Thinking of retirement? It can be a daunting task, insurmountable at times. There are many different avenues to save money for retirement. Today, the key ways this is done is through Individual Retirement Accounts (IRA’s) and 401K plans. These are great savings vehicles because the money saved is often deducted from your taxable income, and interest accrues without taxation until the funds are withdrawn.
However there is another retirement income investment opportunity most people never consider: buying a rental property. If one buys the right property and manages it well, it could potentially be an additional retirement nest egg. By diversifying investments, one can also mitigate risks from stock market volatility with a more balanced portfolio. The risk involved between these diverse streams of income insures security in your retirement.
Generally, an investment property such as a three-bedroom single family residence requires a 20% down payment. That’s the biggest hurdle to be overcome – saving for the down payment. (A future post will discuss ways IRA money can be used to buy an investment property.) Over time, a rental property can basically pay for itself using tenant rental payments to cover the mortgage and other costs. At the end of a 30-year mortgage, much of the rental income becomes an annuity to the owner, and the value of the property will have risen dramatically.
Following is an example to demonstrate the point. This example ignores the tax advantages of depreciation and operating cost deductions for the sake of simplicity.
Assume an investor buys a median priced existing home and puts 20% down. The rent for the property would be $1,379 which is the median rent for a 3BR single family residence according to RentRange. Add average maintenance costs, insurance, property management fees and property tax expenses, and this investment would lose just $230 per month for the first year. With rental prices rising, the loss would become a profit in just a few years. (All estimates based on March 2017 online data sources.)
Median existing home price in U.S. (Source: YCharts 1Q17) : $236,400
Down payment @ 20% : $47,280
Monthly median rent for 3BR single family residence (Source: RentRange): $1,379
Monthly mortgage cost @ 5% interest (Source: YCharts ) : $1,015
Monthly maintenance & repairs @ 1% of home value (Source: Zillow) : $197
Insurance (Source: Vale Penguin) : $80
Management fees (Source: RPM estimate of average property management fees): $138
Property taxes (Source: WalletHub): $179
Monthly estimated cost: $1, 609
Monthly net loss/out-of-pocket expense: ($230)
The first year’s annual out-of-pocket expense would be $2,760 , yet the average growth in the value of the house would 3.4% per year ($8,037) according to Case-Schiller data from 1968 – 2009. Over time, rents will increase, so each year the out-of-pocket expense would drop.
When the mortgage is paid off in 30 years, the net monthly retirement income would increase by the mortgage amount of $1,015. Since rental rate growth keeps pace with inflation, the actual monthly income will likely be substantially more.
In addition to the cash flow from the property after 30 years, the property value will increase over time. Assuming an average 3.4% property value increase during the next thirty years, the $236,400 house value will become $477,528. If converted to an annuity with a 2% return above inflation, it would produce $2,500 in monthly retirement income for 30 years.
As this example demonstrates, a rental property investment can basically pay for itself after the initial down payment is made, and becomes a source of on-going retirement income thereafter. Since the actual cash investment was $47,280, the return on invested cash is tenfold. If sold in retirement, the property would yield a payout of nearly half a million dollars.
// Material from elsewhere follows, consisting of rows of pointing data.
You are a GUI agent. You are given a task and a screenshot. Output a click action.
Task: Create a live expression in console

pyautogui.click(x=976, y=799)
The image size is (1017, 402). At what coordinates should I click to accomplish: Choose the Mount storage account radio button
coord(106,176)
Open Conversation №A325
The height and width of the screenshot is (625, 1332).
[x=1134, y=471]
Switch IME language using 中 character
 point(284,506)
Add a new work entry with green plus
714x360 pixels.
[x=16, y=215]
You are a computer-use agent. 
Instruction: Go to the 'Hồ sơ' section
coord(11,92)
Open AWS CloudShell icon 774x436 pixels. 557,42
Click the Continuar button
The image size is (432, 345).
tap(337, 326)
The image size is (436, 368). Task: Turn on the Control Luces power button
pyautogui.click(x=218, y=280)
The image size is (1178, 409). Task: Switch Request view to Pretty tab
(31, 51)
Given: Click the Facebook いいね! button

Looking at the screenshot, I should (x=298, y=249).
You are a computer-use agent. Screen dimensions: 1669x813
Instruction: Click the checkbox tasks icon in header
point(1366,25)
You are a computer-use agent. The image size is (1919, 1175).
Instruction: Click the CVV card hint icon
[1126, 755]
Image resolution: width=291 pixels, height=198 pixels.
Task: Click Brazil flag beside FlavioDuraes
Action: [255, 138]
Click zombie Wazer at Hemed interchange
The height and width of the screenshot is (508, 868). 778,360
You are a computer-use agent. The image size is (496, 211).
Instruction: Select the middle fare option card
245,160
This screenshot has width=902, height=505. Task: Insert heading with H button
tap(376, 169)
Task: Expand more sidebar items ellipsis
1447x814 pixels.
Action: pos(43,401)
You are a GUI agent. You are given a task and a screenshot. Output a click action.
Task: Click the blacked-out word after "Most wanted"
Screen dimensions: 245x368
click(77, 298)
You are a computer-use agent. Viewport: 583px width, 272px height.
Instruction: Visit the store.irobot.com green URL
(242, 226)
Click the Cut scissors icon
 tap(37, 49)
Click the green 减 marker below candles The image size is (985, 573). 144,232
Not many IRA’s or 401K’s can be expected to deliver that type of return. The main reason is that 80% of the initial property cost is paid by a bank via the mortgage process. The loan funds are being leveraged. Investors receive the full benefit of housing price appreciation, despite only putting 20% down.
The biggest complaints property investors have about rental properties is the time and hassles they can present, however with this out of the way there are many reasons why a rental property should be added to your portfolio. By hiring a Real Property Management office, these issues are overcome. We find and screen tenants, collect rents, manage maintenance, and handle the bookeeping. This type of investment can be as easy and carefree as an IRA or 401K. And the benefits include excellent returns, reduced risk from a balanced portfolio of investments, and tax benefits.